Anlatılır ki, Alaeddin-i Erdebili, bir gün Hamid-i Veli’ye, “Artık bizden öğrendiğin ilmi, Allahü tealanın dinini, insanlara öğretmek üzere Anadolu’ya git!”, buyurdu. Ona böylece, insanları yetiştirmek için icazet verdi. Hocasının bu sözleri, bazı anlayışı kıt, hasetçi kimselerin, içlerinden Hamid-i Veli’ye buğz etmelerine sebeb oldu. Hace Alaeddin, Hamid-i Veli’yi bütün talebeleriyle birlikte, “Şemseddin-i Tebrizi Makamı.” denilen yere kadar uğurladı. Veda edip yanlarından ayrılınca, hased edenlerin de bulunduğu topluluğa dönerek, “Hamidüddin’in arkasından, gözden kayboluncaya kadar bakınız. Eğer dönüp bizden tarafa bakarsa, Anadolu’da onun ilminden istifade ederler. Şayet bakmazsa, onun ilminden hiçkimse istifade edemez.”, buyurdu. Orada bulunanlar merakla Hamidüddin’in arkasından bakmaya başladılar. Bu hali cenab-ı Hakkın izniyle anlayan Hamid-i Veli, gözden kaybolmadan önce iki defa arkasına baktı. Böylece onların hasedlerini giderdi. Türbesi Aksaray kabristanının ortalarındadır. 1980 (H.1400) senesinden itibaren, Aksaraylı Şahin Başer Beyin gayretleriyle türbesi yeniden onarılarak bugünkü hale gelmiştir. Hamid-i Aksarayi Hazretlerinin okuduğu kasideler, Aksaraylıların dillerinde dolaşmaktadır.

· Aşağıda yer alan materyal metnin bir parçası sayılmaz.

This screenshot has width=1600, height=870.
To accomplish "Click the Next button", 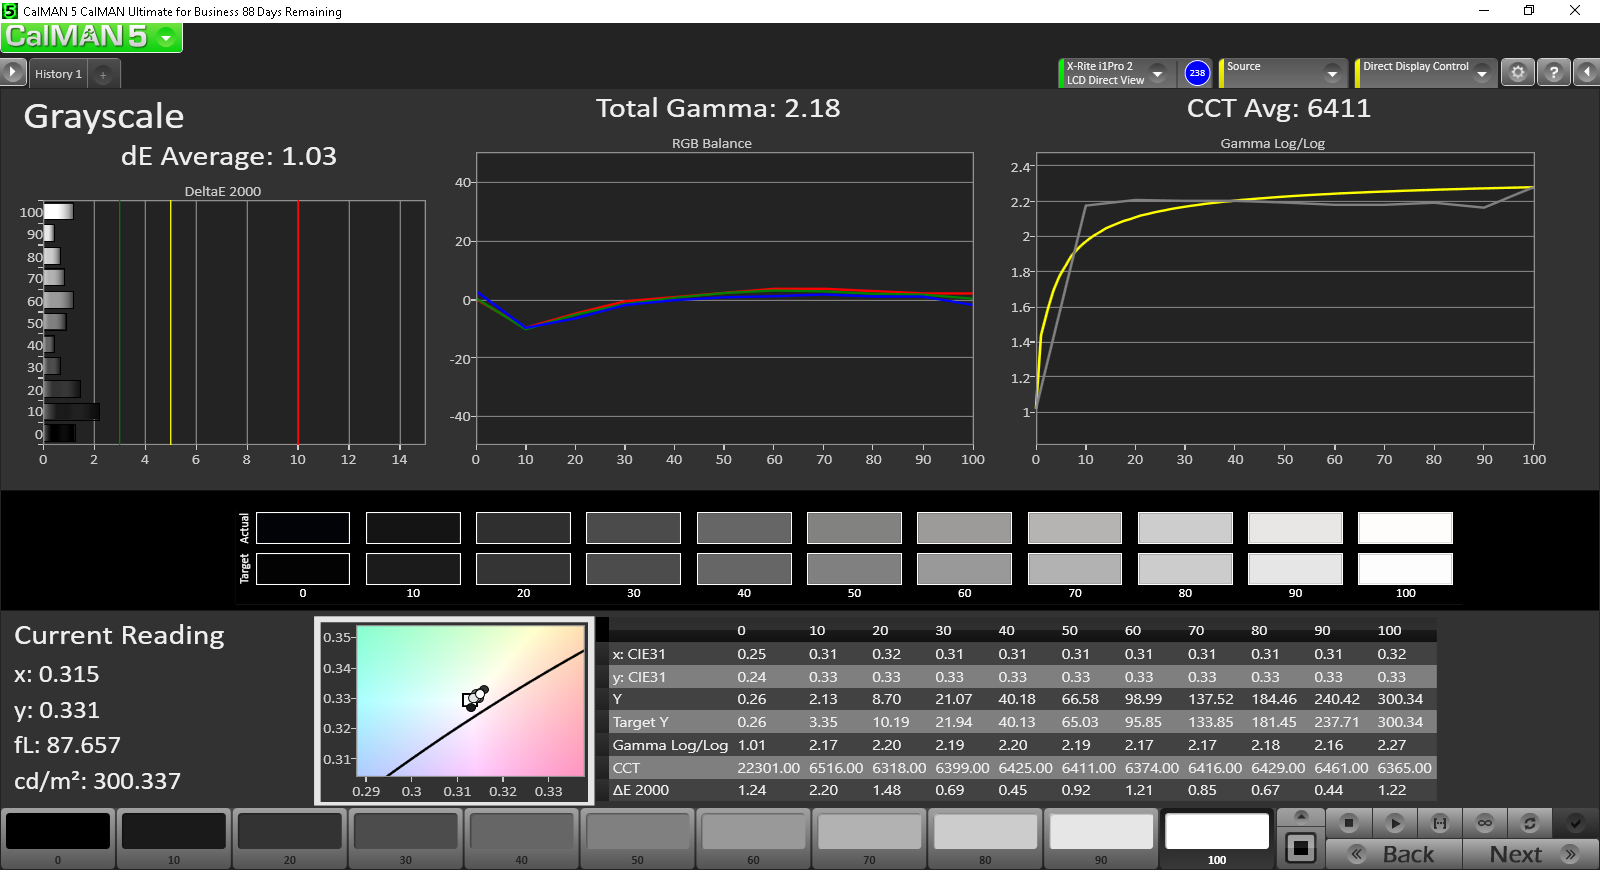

Aksaray’da 2011’de Uluslararası Somuncu Baba ve Kültür Çevresi adı altında Sempozyum düzenlenir. 2014’te türbesi yanına külliye yaptırılır. Valilik, İl Kültür ve Turizm Müdürlüğü ve Belediye tarafından 2016 Ekiminde Anma Haftası düzenlenir.